The scientific community took the opportunity of the Covid crisis to experiment how science could be made through virtual interactions. Synthesis centers have been at the forefront of this “experimentation” as our core activity is to gather scientists from all over the world. We had to rapidly adapt to supporting fully virtual working groups and after a year we can conclude that virtual meetings, while providing a bridge during the pandemic, cannot replace intense, in-person immersion meetings (Srivastava et al., 2021). Science and particularly synthesis science is also about social interactions between people : these direct interactions fuel collective and creative thinking needed for groups to work on what is planned, and more importantly imagine the unplanned. But, as scientists and more importantly environmental scientists, we must be at the forefront of the paradigm shifts our societies need to go through, to mitigate the environmental crisis. We are thus thinking of re-organizing biodiversity synthesis centers in regional hubs where research teams within each geographic region could meet simultaneously as in-person working groups. These “regional hubs” would also coordinate virtually with each other among synthesis centers. This will not preclude the need to gather whole groups within the lifetime of a project but might significantly reduce the amount of travels and thus the carbon impact of the synthesis working groups. This reorganization of our scientific models will take some time but the price is worth to pay!
© Graeme Mackay
The Covid crisis cannot make us forget about the ongoing environmental crisis, it should rather exemplify how humanity can work together to solve a global crisis; it should also exemplify how much costly it is to solve a crisis when the crisis is at its climax. The environmental and biodiversity crisis, are not at their climax, they are only beginning. Let’s hope that we will pay the price needed to stop these crisis before we cannot afford to pay it anymore …

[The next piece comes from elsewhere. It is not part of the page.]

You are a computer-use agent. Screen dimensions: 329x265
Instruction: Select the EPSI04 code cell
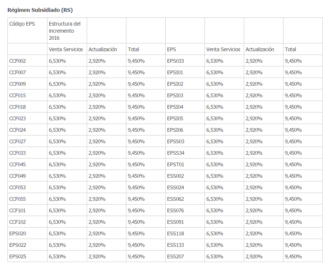pos(175,107)
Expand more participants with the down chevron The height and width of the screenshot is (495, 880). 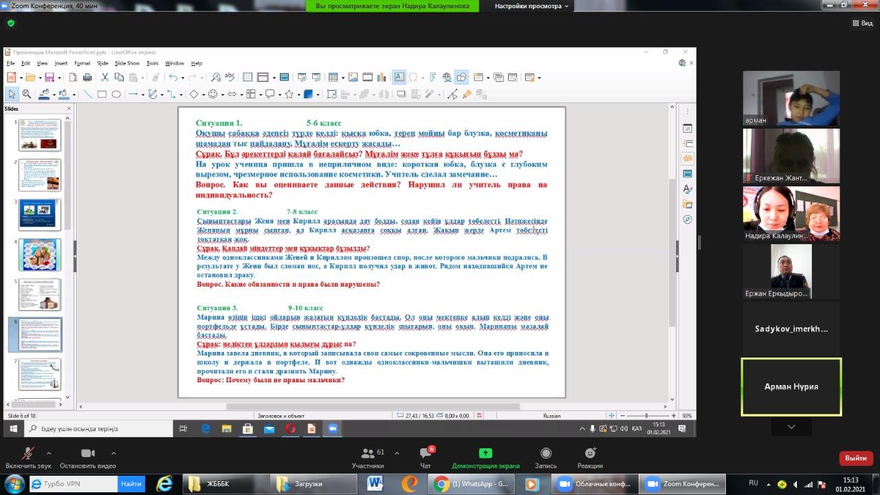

These last six months have been particularly busy for the CESAB team and groups. This newsletter reflect this rich activity and the best is yet to come with many new groups starting this year and next. I would like here to thanks thoroughly the CESAB and FRB staff as well as the CESAB scientific committee for the incredible work they already have achieved this year; and thanks the whole FRB and its founders to make all this possible. With the 4 projects funded in the 2020 call and the upcoming 2 projects funded via our France-Brazil joint call, the CESAB will host 20 active groups by 2022. This strong and positive dynamics reflect our collective willingness to fulfill the need for synthesis in biodiversity science as well as the incredible quality and maturity of the scientific community on this fundamental issue. Synthesis will help us tackle the biodiversity crisis before it reaches its climax and I am proud that, at its small scale, the CESAB is helping toward this aim.